Exercise description = In the entries below, find every line with "chevron" and copy it.

(Material supplied Opens)

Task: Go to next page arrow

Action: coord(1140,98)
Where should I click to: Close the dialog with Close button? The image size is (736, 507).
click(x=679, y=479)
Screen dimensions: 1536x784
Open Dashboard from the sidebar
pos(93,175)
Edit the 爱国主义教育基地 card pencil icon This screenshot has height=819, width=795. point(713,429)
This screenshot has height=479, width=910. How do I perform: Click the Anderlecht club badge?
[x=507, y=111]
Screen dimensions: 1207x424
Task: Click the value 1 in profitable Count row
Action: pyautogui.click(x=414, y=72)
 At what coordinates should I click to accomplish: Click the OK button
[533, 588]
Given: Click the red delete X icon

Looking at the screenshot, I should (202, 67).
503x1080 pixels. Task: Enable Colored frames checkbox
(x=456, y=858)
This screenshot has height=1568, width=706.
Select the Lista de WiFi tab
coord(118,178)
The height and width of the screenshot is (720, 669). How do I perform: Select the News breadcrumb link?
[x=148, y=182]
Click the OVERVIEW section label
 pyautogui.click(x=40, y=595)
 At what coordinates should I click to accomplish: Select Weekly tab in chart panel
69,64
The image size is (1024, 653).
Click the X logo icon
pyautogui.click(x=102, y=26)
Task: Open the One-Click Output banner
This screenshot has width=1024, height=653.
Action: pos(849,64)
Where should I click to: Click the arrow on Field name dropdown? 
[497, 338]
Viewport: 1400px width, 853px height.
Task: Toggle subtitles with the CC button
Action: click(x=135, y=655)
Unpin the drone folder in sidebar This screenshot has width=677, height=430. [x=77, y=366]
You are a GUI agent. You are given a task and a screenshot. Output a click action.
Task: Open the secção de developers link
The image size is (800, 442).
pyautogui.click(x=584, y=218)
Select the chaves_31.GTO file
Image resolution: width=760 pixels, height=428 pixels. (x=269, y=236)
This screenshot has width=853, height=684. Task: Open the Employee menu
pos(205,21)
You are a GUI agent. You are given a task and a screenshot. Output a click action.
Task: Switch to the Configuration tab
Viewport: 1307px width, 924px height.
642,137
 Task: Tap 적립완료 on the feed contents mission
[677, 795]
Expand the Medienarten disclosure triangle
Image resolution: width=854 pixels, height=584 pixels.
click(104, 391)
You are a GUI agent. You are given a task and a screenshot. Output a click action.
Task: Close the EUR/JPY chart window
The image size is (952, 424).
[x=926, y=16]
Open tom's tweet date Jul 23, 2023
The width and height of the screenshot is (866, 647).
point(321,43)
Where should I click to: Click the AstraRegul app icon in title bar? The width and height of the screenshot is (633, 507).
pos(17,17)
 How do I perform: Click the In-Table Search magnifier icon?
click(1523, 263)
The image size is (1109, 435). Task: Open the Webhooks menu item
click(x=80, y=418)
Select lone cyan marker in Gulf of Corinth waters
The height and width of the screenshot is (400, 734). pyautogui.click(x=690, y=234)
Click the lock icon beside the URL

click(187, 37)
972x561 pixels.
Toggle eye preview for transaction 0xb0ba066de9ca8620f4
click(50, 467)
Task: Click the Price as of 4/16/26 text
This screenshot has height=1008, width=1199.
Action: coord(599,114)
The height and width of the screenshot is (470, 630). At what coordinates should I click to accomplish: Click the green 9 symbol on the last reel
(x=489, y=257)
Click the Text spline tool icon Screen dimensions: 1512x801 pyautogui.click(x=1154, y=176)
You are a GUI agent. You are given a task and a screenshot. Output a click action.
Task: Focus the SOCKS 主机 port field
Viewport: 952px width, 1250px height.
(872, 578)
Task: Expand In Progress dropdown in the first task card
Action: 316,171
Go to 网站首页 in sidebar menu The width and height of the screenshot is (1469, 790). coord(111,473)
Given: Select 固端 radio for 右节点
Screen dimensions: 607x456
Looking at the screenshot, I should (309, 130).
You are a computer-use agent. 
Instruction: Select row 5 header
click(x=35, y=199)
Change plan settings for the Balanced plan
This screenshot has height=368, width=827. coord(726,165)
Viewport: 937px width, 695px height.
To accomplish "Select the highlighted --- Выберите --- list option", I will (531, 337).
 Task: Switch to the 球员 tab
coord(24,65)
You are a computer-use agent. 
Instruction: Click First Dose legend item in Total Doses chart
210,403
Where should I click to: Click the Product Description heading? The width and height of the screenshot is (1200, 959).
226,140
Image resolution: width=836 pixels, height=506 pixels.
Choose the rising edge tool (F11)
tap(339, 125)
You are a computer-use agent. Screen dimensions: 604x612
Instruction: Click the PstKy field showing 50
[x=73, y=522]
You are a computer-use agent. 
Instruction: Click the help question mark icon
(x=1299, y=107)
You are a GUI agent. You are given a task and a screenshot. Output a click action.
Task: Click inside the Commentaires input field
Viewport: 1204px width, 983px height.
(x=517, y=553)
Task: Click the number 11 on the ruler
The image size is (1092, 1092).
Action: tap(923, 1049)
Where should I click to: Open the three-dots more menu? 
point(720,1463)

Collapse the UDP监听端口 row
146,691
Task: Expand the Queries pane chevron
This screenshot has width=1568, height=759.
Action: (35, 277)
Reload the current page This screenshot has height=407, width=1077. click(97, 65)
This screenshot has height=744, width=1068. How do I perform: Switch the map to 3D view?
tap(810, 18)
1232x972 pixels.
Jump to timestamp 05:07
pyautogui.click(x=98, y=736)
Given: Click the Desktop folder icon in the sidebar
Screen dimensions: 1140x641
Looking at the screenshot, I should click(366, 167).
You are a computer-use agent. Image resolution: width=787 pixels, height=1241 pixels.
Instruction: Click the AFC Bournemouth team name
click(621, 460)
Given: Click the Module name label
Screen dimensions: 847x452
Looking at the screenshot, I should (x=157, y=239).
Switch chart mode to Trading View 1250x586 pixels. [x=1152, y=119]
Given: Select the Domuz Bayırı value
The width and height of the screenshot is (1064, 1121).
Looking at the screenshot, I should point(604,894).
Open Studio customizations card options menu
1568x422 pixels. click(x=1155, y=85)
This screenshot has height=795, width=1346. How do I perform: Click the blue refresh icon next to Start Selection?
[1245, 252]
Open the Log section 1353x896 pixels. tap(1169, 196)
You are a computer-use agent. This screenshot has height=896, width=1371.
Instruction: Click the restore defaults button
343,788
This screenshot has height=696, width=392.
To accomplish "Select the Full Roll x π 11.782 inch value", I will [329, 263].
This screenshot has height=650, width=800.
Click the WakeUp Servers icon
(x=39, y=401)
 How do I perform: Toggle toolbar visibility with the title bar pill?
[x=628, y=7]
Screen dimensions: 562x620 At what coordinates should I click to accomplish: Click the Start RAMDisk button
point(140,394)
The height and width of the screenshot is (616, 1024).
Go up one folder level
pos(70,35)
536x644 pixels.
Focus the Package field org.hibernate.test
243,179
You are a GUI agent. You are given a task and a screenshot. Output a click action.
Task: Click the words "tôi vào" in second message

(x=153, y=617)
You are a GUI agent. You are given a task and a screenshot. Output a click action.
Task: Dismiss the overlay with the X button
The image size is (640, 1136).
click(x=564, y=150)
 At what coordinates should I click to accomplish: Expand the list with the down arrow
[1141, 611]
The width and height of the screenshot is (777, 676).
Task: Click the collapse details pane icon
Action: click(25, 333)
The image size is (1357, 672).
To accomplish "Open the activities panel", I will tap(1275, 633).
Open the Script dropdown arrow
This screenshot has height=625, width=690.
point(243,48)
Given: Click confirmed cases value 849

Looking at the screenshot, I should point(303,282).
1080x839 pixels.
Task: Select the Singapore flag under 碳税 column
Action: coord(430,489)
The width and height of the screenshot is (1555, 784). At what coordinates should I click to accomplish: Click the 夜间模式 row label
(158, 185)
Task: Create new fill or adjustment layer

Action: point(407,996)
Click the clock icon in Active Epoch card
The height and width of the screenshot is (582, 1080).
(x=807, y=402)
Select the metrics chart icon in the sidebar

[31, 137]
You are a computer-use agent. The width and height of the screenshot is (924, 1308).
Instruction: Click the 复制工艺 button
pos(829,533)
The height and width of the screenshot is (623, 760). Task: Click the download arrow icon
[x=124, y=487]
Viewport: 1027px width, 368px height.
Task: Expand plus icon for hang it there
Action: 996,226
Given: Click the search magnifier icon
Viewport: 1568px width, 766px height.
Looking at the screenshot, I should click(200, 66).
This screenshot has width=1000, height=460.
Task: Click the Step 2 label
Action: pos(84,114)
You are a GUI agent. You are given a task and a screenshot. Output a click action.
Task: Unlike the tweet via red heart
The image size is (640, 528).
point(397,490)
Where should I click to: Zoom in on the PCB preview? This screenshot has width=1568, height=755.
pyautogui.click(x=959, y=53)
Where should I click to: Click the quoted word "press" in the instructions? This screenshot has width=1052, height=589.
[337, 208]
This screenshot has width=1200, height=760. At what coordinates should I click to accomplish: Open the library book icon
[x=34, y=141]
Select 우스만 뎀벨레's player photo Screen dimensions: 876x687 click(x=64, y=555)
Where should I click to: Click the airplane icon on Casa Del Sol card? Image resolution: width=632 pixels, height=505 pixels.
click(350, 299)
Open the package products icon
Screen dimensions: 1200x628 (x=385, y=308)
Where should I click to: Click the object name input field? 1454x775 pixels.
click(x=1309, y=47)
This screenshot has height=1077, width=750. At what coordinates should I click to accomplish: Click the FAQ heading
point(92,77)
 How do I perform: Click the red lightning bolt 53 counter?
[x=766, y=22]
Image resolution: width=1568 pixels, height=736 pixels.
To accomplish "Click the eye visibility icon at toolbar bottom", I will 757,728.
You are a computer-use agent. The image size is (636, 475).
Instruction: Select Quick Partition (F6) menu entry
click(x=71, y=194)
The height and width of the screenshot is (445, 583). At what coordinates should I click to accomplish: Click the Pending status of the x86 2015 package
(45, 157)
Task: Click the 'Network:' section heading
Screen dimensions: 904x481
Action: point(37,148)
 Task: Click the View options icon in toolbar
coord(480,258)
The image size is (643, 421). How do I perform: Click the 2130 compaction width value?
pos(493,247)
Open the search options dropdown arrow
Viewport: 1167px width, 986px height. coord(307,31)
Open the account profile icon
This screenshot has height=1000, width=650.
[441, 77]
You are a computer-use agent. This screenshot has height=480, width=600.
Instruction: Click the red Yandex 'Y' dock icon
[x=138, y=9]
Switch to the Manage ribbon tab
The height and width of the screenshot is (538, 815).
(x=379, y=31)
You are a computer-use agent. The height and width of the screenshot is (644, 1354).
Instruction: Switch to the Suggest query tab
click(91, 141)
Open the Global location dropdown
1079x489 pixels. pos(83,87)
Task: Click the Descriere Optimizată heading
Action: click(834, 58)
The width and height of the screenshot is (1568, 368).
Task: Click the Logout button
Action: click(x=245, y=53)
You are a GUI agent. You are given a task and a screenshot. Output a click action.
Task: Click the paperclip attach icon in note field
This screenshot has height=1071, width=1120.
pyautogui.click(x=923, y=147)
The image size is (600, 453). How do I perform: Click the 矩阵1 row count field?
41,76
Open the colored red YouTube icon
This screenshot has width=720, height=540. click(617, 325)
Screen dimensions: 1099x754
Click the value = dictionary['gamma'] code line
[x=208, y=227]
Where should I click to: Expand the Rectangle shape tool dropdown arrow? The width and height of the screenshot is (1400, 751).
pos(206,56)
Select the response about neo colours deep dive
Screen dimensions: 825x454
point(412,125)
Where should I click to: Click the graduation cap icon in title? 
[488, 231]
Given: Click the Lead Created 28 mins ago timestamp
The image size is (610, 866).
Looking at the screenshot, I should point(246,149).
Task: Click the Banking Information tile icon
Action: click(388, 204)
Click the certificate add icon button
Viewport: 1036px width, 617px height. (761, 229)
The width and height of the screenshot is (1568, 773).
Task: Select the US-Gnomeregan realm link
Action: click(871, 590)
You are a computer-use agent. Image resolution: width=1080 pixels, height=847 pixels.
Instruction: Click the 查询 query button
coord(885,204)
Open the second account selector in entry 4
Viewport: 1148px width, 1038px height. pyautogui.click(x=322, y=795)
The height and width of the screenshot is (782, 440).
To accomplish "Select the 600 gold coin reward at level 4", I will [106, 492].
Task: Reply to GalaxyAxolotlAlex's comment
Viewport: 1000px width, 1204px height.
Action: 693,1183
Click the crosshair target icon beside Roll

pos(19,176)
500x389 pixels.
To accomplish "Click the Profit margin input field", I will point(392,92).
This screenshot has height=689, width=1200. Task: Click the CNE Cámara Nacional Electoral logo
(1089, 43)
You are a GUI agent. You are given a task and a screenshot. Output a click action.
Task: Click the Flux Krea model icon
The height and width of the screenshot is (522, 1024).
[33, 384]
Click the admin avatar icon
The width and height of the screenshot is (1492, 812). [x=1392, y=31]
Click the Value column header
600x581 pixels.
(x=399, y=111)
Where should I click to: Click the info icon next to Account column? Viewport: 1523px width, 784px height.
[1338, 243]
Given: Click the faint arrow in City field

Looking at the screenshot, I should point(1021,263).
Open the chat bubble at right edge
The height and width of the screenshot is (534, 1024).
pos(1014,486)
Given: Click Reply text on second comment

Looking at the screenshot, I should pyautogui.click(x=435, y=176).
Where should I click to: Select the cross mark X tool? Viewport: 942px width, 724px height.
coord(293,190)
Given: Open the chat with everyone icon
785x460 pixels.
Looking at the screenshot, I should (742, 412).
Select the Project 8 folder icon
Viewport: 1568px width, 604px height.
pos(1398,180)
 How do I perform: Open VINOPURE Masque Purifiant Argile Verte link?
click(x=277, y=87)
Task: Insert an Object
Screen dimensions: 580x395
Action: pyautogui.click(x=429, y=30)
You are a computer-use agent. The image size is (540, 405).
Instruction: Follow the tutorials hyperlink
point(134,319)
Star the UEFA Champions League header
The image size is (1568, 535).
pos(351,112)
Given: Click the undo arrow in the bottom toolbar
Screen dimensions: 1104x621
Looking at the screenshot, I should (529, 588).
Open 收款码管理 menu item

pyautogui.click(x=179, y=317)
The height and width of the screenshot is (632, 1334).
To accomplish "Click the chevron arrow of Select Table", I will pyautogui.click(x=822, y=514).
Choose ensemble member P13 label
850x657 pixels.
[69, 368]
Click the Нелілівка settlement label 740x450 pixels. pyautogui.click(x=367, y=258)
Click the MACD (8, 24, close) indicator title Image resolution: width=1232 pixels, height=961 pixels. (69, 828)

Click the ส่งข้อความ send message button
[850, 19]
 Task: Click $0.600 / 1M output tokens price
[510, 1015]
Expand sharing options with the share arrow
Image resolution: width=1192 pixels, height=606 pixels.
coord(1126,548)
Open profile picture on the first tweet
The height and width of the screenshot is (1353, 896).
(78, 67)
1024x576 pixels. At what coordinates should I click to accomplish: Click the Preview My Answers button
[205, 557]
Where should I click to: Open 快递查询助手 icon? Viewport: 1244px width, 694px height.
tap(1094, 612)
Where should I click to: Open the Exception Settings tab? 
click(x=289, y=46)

(Material supplied Closes)

Your solution =
Task: Expand the Queries pane chevron
To accomplish "Click the chevron arrow of Select Table", I will pyautogui.click(x=822, y=514).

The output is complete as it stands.